Берестов, который питал особенную нежность к Клавочке, спросил:
- А когда, Юрьевна, покатаемся на оморочке?
- На оморочке нельзя, а на ульмагде - пожалуйста! - сказала Ольга, встретившись взглядом с Берестовым.
- Почему, эня, нельзя? - недоумевала Клавочка.
- Оморочка маленькая, может опрокинуться, а ульмагда большая, устойчивая...
- Дядя Алеша тоже большой и устойчивый! - под общий смех возразила девочка. - Он оморочку не опрокинет.
- Верно, умница! - воскликнул Берестов, хватая Клавочку и легко подбрасывая под потолок.
- Ну, хватит, Клава, садись кушать! - сказала Ольга и обратилась к орочке: - Довольно вам свою трубку жевать, Матрена Тимофеевна, садитесь и вы чай пить! - и, глянув на нее строго, прибавила: - Сколько раз, милая, я просила вас не ходить с ребенком в заросли багульника. Эти цветы не для детей. Они и взрослых одурманивают, а вы собираетесь сплести Клавочке венок из багульника.
- А ты, мамка-доктор, помню, говорила, цто любись багульник. Дазе, помнись, когда я мед багульниций принесла, ты его оцень хвалила.
- Хвалила, это верно, - улыбнулась Ольга, - а потом проспала сутки как пьяная.
- А мы ницяго, не спим... - с этими словами она сунула трубку в глубокий карман халата и села к столу.
Когда Ольга поздно вечером пришла в больницу, она вспомнила неприятный разговор с Юрием и загрустила. Случилось, кажется, то, чего она больше всего боялась: между ней и мужем нарушилось согласие, которое Ольга все эти годы так оберегала. Ее возмущала несерьезность Юрия в суждениях о будущем, и особенно то, что он, не посоветовавшись с ней, отказался подписать новый договор, дав этим повод для кривотолков.
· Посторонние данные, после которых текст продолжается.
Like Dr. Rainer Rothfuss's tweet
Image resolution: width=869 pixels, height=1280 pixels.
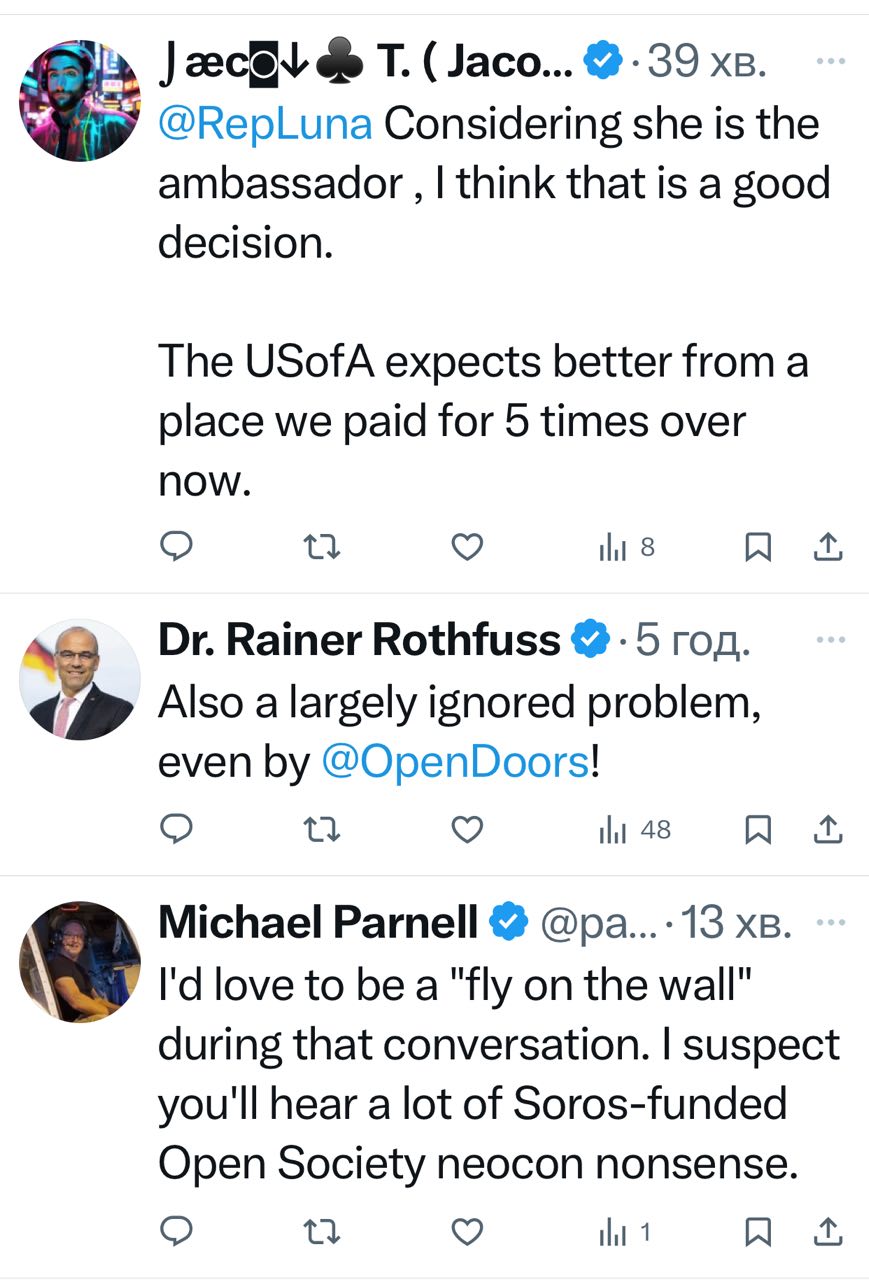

Ведь Буров не зря спросил ее:
- Что, доктор, собираетесь нас покинуть?
- С чего вы взяли, Харитон Федорович? - с изумлением спросила Ольга.
- На днях главбух сообщил, что Юрий Савельевич категорически отказался переоформить договор...
- Этого быть не может! - краснея от стыда, сказала Ольга.
Буров пожал плечами:
- Тогда извините, доктор, видимо, главбух неверно меня информировал.
- Видимо, так, - сказала Ольга и спросила: - Что же это вы, Харитон Федорович, редко к нам заходите?
- Никогда, доктор... Лесу за зиму навалили целые горы, а теперь сплачиваем и сплавляем. Вот и днюем и ночуем на Бидями...
- Знаю, Харитон Федорович. Я своего супруга теперь редко вижу...
Харитон Федорович сказал сочувственно:
- И моя благоверная стала жаловаться. Однако ей, как вы знаете, не привыкать. Годы, можно сказать, ждала, Так что две-три недели, по-моему, не срок.
- А здоровье как? Сердце больше не беспокоит?
- Вроде ничего, - неуверенно сказал он.
- Курите поменьше, Харитон Федорович. - И добавила: - А главбух, видимо, что-то напутал. По крайней мере, мне Юрий Савельевич ничего такого не говорил.